= Zahn cup =

Viscosity measurement device

A Zahn cup is a viscosity measurement device used in the paint industry. It is commonly a stainless steel cup with a tiny hole drilled in the centre of the bottom of the cup. There is also a long handle attached to the sides. There are five cup specifications, labelled Zahn cup #x, where x is the number from one through five (see table below). Large number cup sizes are used when viscosity is high, while low number cup sizes are used when viscosity is low. They are manufactured in accordance to ASTM D 4212, ASTM D1084 and ASTM D816

To determine the viscosity of a liquid, the cup is dipped and completely filled with the substance. After lifting the cup out of the substance the user measures the time until the liquid streaming out of it breaks up, this is the corresponding "efflux time".

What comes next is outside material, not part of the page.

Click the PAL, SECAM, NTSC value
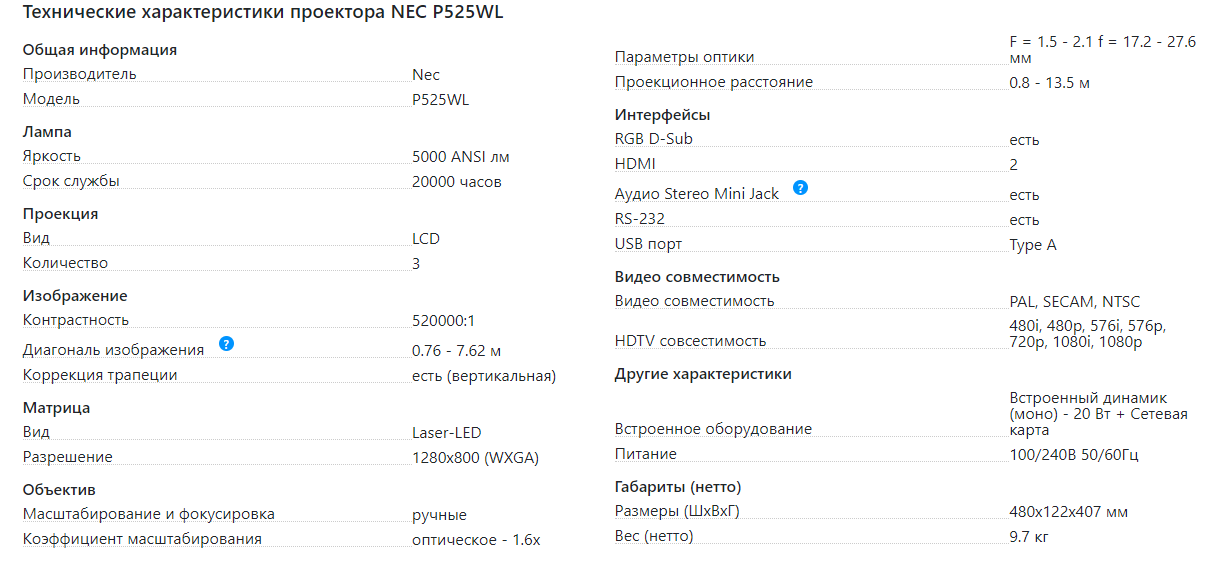The image size is (1209, 572). click(1074, 302)
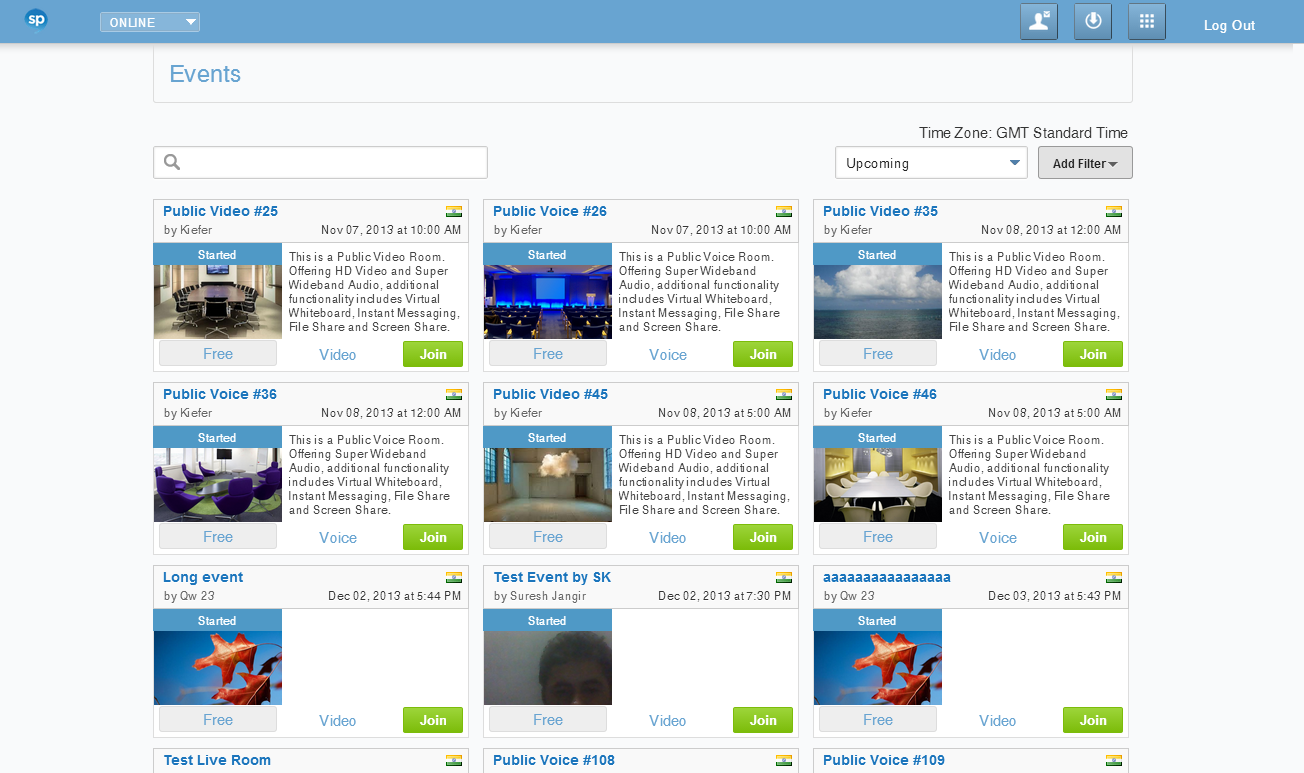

On paint standard specifications, one denotes viscosity in this manner: efflux time, Zahn cup number.

==Conversion==

One can convert efflux time to kinematic viscosity by using an equation for each cup specification number, where t is the efflux time and ν is the kinematic viscosity in centistokes.

- Zahn Cup #1: ν = 1.1(t − 29)
- Zahn Cup #2: ν = 3.5(t − 14)
- Zahn Cup #3: ν = 11.7(t − 7.5)
- Zahn Cup #4: ν = 14.8(t − 5)
- Zahn Cup #5: ν = 23t

Note the above equations are for a Brookfield series of Zahn cups.

Gardco signature Zahn cups and Gardco EZ Zahn cups use different conversions.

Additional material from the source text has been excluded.